Pete Nichols is planning to sue a council after having his car towed away and receiving 21 parking tickets.

The 54-year-old sports journalist said Brighton and Hove City Council's parking scheme was unfair.

He said: "I am basically embarking on the only action that is left. I am taking action against everybody I can."

Because of the council's waiting list, Mr Nichols has been unable to buy a parking permit and park legally near his home in Montpelier Street, Brighton, since he and his family moved-there in January.

It is likely to be August before his name moves far enough up the list to buy one of the £80 annual permits.

Until then, he believes it would be cheaper to pay the £12 a day fee to keep his car in the tow-away pound than keep gathering parking tickets - 21 of them at the last count and all unpaid.

He said: "By the time I get a permit I will have spent about £2,000 or something like that.

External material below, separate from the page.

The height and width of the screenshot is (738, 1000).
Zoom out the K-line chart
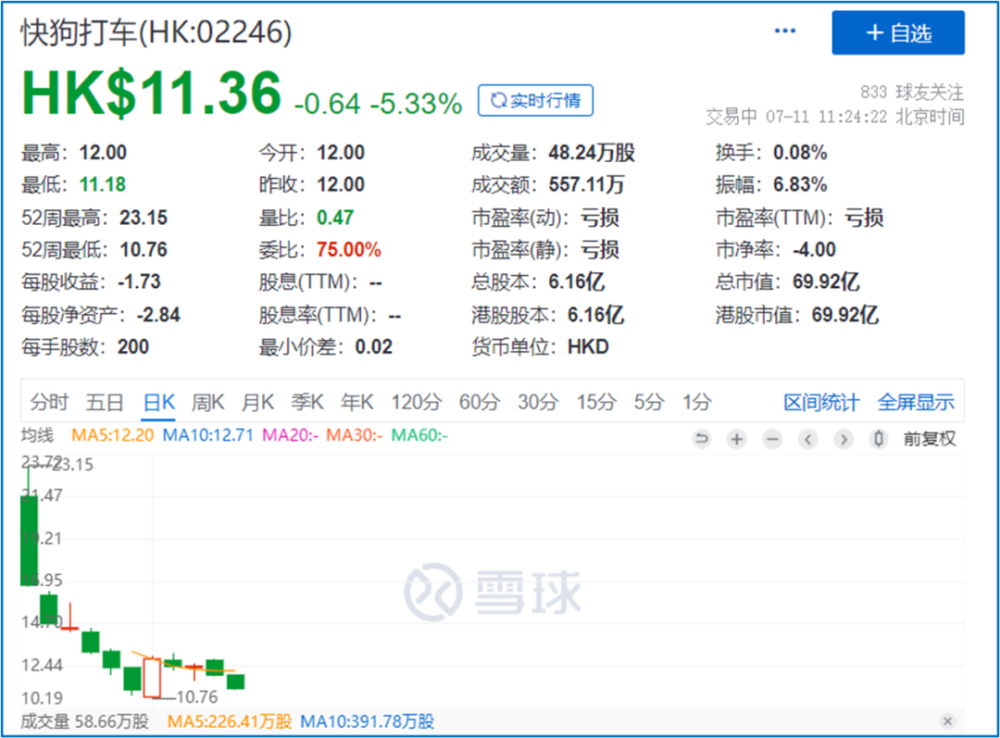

"Brighton is always going to have a problem, there are too many cars and too little space but the application of parking laws in Brighton is chaotic."

He claimed there was no natural justice in the present system and that the council was obliged to provide services, in his case a parking permit, to taxpayers.

He said: "They simply do not apply the parking regulations that exist in a sensible fashion.

"If you really want to bring down the number of cars on the streets the obvious way is to do it by households, so each household gets one."

City councillor Paul Elgood said many people in the central Brighton parking zone, such as Mr Nichols, were encountering problems and the council should look into the situation.

He said: "The system works very well if you can afford a permit or get one, however if you don't qualify you are in an absolutely no-win situation where you can't park your car or risk having it towed away."

A council spokeswoman said there was an eight month waiting list for permits in the Montpelier Street area but cars without permits could park between 6pm and 9am on Mondays to Saturdays and all day Sundays.

She said: "We sympathise with this resident but in the city centre demand for permits exceeds the number available.

"A lot of the houses in the area are of multiple occupation, increasing the demand. We limit the permits issued according to the number of spaces."